Single by Jane's Addiction

from the album Ritual de lo Habitual
- Released: July 17, 1991
- Genre: Alternative rock
- Length: 5:07
- Label: Warner Bros.
- Songwriter(s): Perry Farrell, Dave Navarro
- Producer(s): Dave Jerden, Perry Farrell

Jane's Addiction singles chronology
| "Been Caught Stealing" (1990) | "Classic Girl" (1991) | "Ripple" (1991) |

Music video
- "Classic Girl" on YouTube

= Classic Girl =

"Classic Girl" is a song by alternative rock band Jane's Addiction, released on their 1990 album, Ritual de lo Habitual. It is the closing track of that album. The song's lyrics talk of a "classic girl" - a girl who is easily admired for her prototypical feminine beauty - and the time shared by the narrator and the girl.

== Composition ==
The song is in the key of A Major and has a tempo of 113 BPM. For the majority of the song, a mellow, reminiscent mood is maintained, however at two points in the song the speed of the song increases, representing the jubilation in the relationship.

========================

• **INSTRUCTION 1**:
Using the "Classic Girl" article, decide whether each statement agrees with it. Answer yes or no for each and quote the words that settle it: (a) The song is the last track on Ritual de lo Habitual. (b) The song is written in the key of E minor. (c) Dave Jerden is credited as one of the songwriters.
• **INSTRUCTION 2**:
What tempo does the "Classic Girl" article give for the song?
• **INSTRUCTION 3**:
Extend the "Classic Girl" article past its final sentence.
The data items have no connection to the "Classic Girl" article.

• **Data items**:
========================

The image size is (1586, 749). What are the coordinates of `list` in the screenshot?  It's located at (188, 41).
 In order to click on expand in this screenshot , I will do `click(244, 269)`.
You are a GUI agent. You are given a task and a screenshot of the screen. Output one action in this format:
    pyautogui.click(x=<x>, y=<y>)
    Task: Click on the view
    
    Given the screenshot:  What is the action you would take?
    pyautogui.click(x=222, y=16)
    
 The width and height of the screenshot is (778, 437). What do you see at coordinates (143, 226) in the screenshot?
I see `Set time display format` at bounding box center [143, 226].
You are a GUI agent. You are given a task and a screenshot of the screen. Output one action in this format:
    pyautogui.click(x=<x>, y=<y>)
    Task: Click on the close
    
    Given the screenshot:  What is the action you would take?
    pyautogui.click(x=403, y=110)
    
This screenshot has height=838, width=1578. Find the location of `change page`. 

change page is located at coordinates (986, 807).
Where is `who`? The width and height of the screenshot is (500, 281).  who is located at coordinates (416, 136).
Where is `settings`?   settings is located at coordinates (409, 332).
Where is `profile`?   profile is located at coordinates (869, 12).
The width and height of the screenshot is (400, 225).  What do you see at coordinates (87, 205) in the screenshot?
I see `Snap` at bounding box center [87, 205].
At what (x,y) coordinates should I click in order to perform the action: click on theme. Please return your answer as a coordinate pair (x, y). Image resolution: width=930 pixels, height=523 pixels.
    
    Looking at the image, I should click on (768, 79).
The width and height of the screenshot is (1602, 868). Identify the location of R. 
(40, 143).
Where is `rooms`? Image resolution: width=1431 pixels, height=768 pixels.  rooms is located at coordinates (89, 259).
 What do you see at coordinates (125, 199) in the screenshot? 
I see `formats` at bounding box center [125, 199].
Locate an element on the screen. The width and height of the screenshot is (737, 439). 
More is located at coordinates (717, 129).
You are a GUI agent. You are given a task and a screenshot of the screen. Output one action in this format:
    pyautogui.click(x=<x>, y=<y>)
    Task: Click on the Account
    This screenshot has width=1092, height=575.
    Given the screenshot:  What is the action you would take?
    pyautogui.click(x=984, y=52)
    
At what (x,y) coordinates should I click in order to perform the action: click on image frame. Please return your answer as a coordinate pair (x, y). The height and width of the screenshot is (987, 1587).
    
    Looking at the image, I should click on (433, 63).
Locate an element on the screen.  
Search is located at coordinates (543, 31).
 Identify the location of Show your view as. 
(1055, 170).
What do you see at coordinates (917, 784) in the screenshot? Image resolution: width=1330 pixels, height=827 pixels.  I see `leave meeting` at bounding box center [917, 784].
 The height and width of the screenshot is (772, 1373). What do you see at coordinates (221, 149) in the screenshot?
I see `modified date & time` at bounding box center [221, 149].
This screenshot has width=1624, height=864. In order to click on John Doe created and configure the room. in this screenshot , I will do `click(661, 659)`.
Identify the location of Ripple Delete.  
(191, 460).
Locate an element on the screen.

========================

• **FINAL RESULT 1**:
(a) Yes: "It is the closing track of that album."
(b) No: "The song is in the key of A Major"
(c) No: "Songwriter(s): Perry Farrell, Dave Navarro"

• **FINAL RESULT 2**:
113 BPM.

• **FINAL RESULT 3**:
==Music video==
A music video was released for "Classic Girl", that featured clips from the film Gift, directed by and starring frontman Perry Farrell and his then-girlfriend and muse, Casey Niccoli. Gift would eventually be released in 1993. The main scene shown in the video is a Santería-style wedding ceremony between Farrell and Niccoli.

==Track listing==
1. "Then She Did..." - 8:20
2. "No One's Leaving (live)" - 3:22
3. "Ain't No Right (live)" - 3:22
4. "L.A. Medley (live)" - 3:46
  - L.A. Woman (Jim Morrison, Robbie Krieger, Ray Manzarek, John Densmore)
  - Nausea (John Doe, Exene Cervenka)
  - Lexicon Devil (Darby Crash, Pat Smear)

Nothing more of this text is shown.